EXERCISE MATERIAL:
* * *

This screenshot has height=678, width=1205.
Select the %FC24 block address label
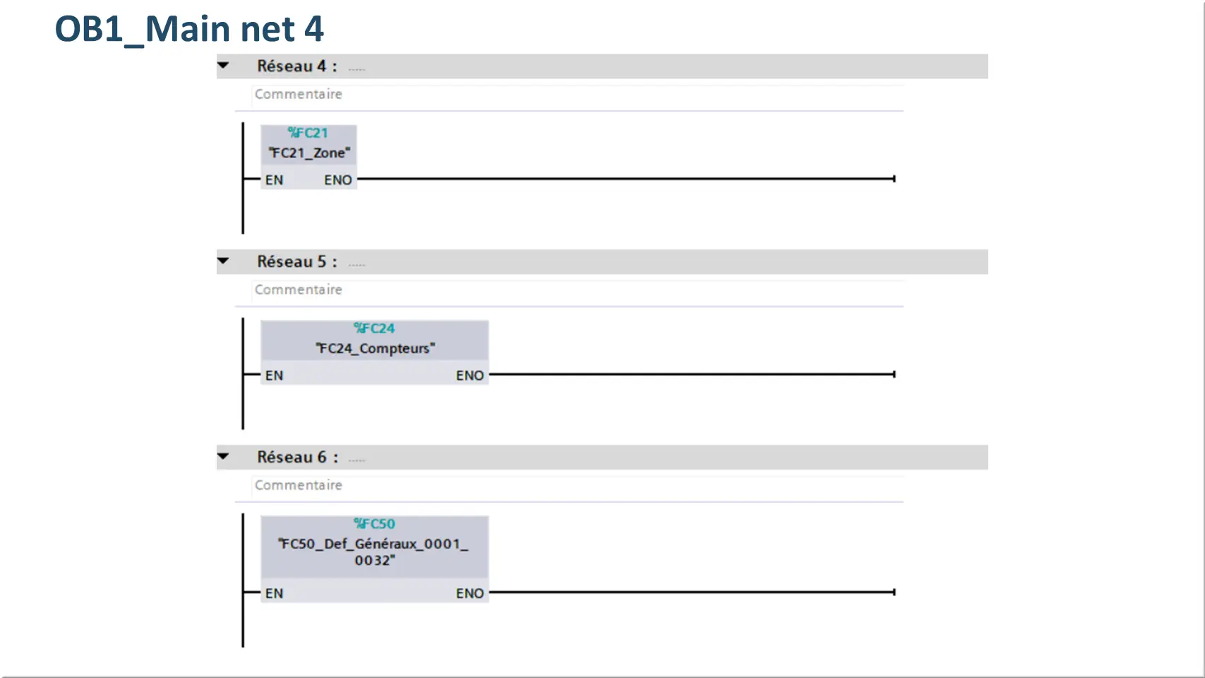[374, 328]
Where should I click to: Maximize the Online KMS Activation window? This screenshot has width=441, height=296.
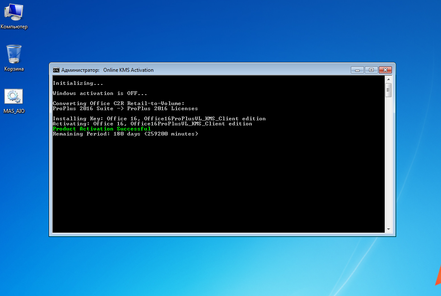pos(371,70)
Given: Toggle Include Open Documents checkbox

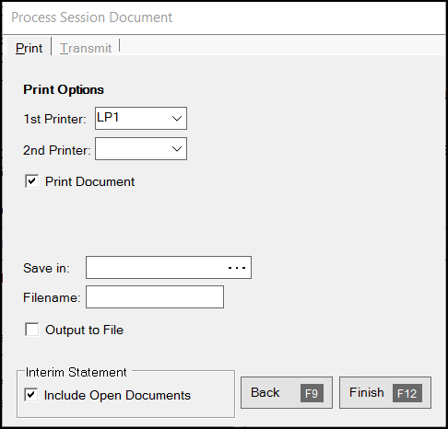Looking at the screenshot, I should 31,395.
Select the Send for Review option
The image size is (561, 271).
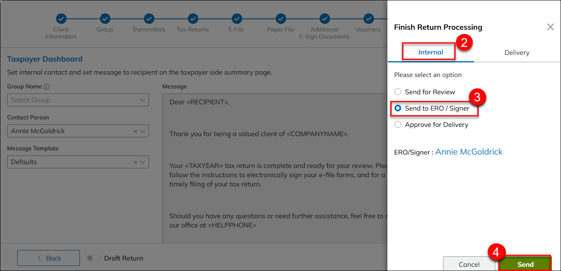[398, 92]
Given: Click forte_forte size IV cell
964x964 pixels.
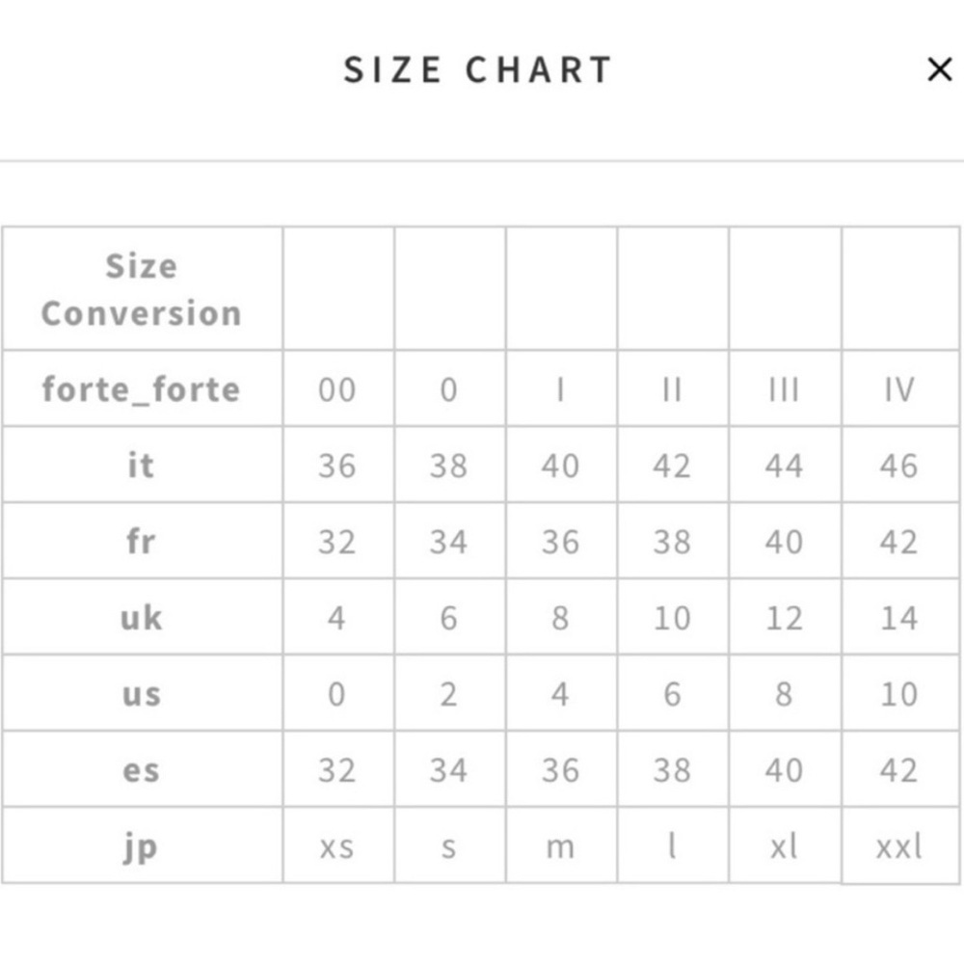Looking at the screenshot, I should click(898, 389).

* * *

WHAT TO PRODUCE:
Reproduce every line of the listing above verbatim, omitting the pictures.

EXPECTED ANSWER:
This screenshot has height=678, width=1205.
Select the %FC24 block address label
[374, 328]
Where should I click to: Maximize the Online KMS Activation window? This screenshot has width=441, height=296.
pos(371,70)
Given: Toggle Include Open Documents checkbox

Looking at the screenshot, I should 31,395.
Select the Send for Review option
The image size is (561, 271).
[398, 92]
Given: Click forte_forte size IV cell
964x964 pixels.
Looking at the screenshot, I should click(898, 389).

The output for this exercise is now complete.